Eu égard aux efforts consentis par l'État, les collectivités territoriales et les organismes de sécurité sociale, vos rapporteurs spéciaux estiment que la contribution demandée aux CCI, qui sont des établissements publics, est pleinement justifiée . De fait, l'excédent de recettes fiscales constaté ces dernières années, principalement du fait du dynamisme de la taxe additionnelle à la cotisation sur la valeur ajoutée des entreprises (TA-CVAE), a abouti à la constitution d'un fonds de roulement moyen de plus de 200 jours de fonctionnement , alors que la référence communément retenue est de 60 à 90 jours 8 ( * ) .

De plus, la baisse de la taxe pour frais de chambre affectée aux CCI vise à inciter celles-ci à approfondir le mouvement de rationalisation et de regroupement des établissements , prévu par la loi n° 2010-853 du 23 juillet 2010 relative aux réseaux consulaires, au commerce, à l'artisanat et aux services, et pourtant toujours balbutiant . Ainsi, d'après les informations transmises à vos rapporteurs spéciaux, seule les quatre CCI territoriales du Nord-Pas-de-Calais se sont regroupées en une CCI régionale unique à ce jour . D'autre regroupements sont en cours, mais demeurent modestes dans leur ampleur : fusion des CCIT de Moulin-Vichy et de Montluçon, fusion des CCIT de Montpellier et de Sète, fusion des CCIT d'Angoulême et de Cognac, et regroupement des deux CCIR de Normandie en une seule CCI. D'après CCI France, le réseau des CCI sera composé de 137 établissements au 1 er janvier 2016 9 ( * ) , contre 150 établissements au 1 er janvier 2041 10 ( * ) . Enfin, la baisse du plafond de la TFC représente une baisse de la fiscalité pour les entreprises , ce qui correspond aux objectifs poursuivis par le Gouvernement.

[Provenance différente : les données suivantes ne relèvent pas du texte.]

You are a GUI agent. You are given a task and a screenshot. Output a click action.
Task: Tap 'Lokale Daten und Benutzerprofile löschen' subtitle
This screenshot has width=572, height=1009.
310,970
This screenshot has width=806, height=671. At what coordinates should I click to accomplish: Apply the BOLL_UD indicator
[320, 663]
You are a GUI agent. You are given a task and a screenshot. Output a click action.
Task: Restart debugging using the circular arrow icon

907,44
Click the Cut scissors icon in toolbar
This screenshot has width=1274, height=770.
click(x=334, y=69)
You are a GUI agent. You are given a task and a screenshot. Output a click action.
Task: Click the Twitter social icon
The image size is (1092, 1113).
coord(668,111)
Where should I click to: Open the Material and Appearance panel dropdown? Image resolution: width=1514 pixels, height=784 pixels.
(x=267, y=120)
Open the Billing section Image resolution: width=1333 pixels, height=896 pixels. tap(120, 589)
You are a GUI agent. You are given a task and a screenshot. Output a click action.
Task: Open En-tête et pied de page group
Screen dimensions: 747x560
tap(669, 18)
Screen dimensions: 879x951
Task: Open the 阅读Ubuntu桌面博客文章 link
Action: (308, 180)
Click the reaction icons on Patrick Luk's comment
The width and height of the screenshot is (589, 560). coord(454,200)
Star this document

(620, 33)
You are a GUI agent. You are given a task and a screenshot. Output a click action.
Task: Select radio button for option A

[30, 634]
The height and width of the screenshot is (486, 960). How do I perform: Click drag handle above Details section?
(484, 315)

Vos rapporteurs spéciaux estiment qu'il conviendrait d'inciter les CCI à consacrer leurs recettes fiscales à l'investissement plutôt qu'aux dépenses de fonctionnement et de personnel, qui ne cessent de croître sans « retour » pour le tissu économique des territoires.

Les mêmes remarques s'appliquent aux chambres d'agriculture et aux chambres de métiers et de l'artisanat (CMA) , étant entendu que l'impératif de rationalisation et d'économies ne doit pas remettre en cause le rôle joué par ces établissement au service de l'emploi, des territoires et du développement durable.


* 2 Les crédits de la mission « Gestion des finances publiques et des ressources humaines » s'élèvent à 11 261 millions d'euros en CP pour l'année 2015, en baisse de 1,4 % (165 millions d'euros) par rapport à 2014.

* 3 Projet de loi de programmation des finances publiques (PLPFP) pour les années 2014 à 2019.

* 4 Loi n° 2012-1558 du 31 décembre 2012 de programmation des finances publiques pour les années 2012 à 2017.

* 5 Source : rapport du comité de suivi du CICE, septembre 2014. Les chiffres fournis par le rapport sont ceux connus au 22 août 2014.

* 6 Article 20 de la loi n° 2013-1278 du 29 décembre 2013 de finances pour 2014.

* 7 La taxe pour frais de chambre est composée de la taxe additionnelle à la cotisation sur la valeur ajoutée des entreprises (TA-CVAE) et de la taxe additionnelle à la cotisation foncière des entreprises (TA-CFE).

* 8 Conseil des prélèvements obligatoires (CPO), « La fiscalité affectée : constats, enjeux et réformes », 2013.

* 9 Soit CCI France, 21 CCIR, 106 CCIT et 9 CCI d'outre-mer.

* 10 Soit CCI France, 22 CCIR, 118 CCIT et 9 CCI d'outre-mer.